The 20% that CCS can capture globally by 2050 is the 90% of emissions from the world’s largest emitters including steel, chemicals, fertiliser, pulp and paper, petrochemicals, natural gas processing, oil refining. As of today,

CCS is in fact the only technology capable of reducing large-scale emissions across major industrial sectors and this cannot be done by renewables.

CCS is not a one-stop shop for all industrial emissions, but it can buy us time and provide industries a window of opportunity to transition from fossil fuels to clean energy (Source: An Industry’s Guide to Climate Action report, The Bellona Foundation.)

For CCS to be able to take 20% of the world’s greenhouse gas emissions, we need global leaders around the world to come together in partnership with business and citizens to support the creation of a CCS infrastructure that is borderless, so that by 2050 we can capture 90% of the emissions from large industries. And at the same time while we are developing this CCS network to vigilantly continue to develop new technologies to replace fossil fuels, the greatest culprit in emitting CO2 into the atmosphere.

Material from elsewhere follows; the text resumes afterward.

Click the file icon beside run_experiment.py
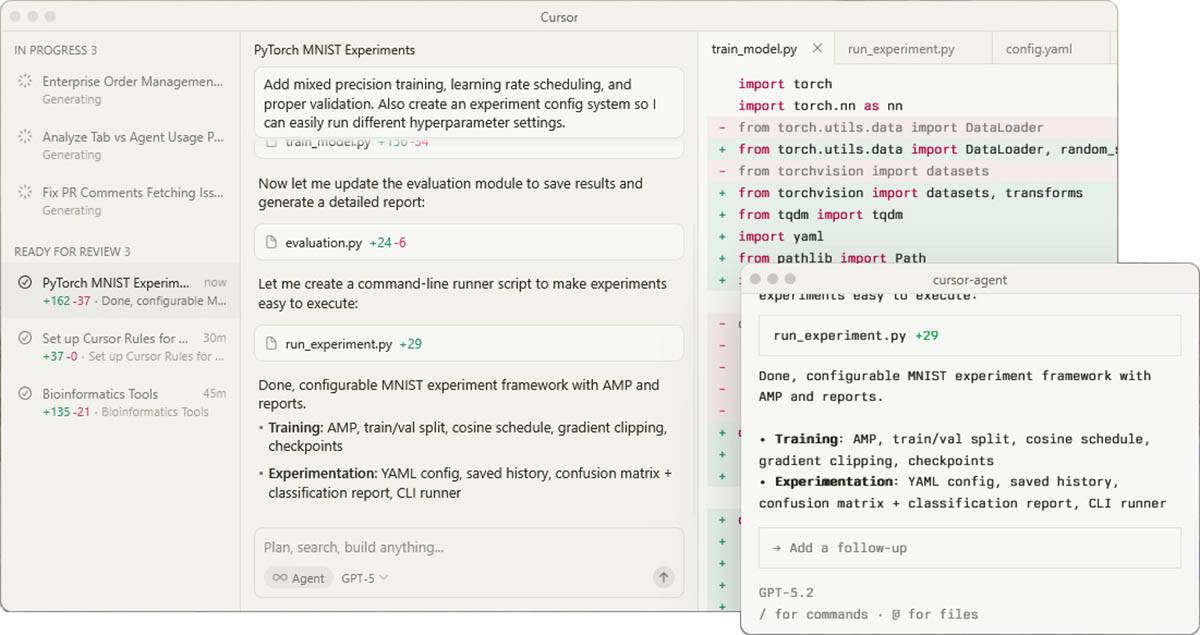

Even though most of the people in charge know this, the ‘adults’ in the room are slow to realize CCS at a global scale. One of the main reasons is because this is bigger than what one country can take on by themselves. We need to cooperate. There is no current model that shows CCS to be profitable unless we impose fees or taxes. For us to keep the market fair all countries would need to impose similar taxes. What is needed is shift in the mindset to where it is generally accepted that companies that emit carbon into the atmosphere are responsible and should be charged a fee.

So how can we infect the great optimism and enthusiasm that occurs during the research and demonstration phase of CCS and ensure we have staying power all the way to full implementation of CCS?

 

The answer is that we need the public to understand the importance of CCS.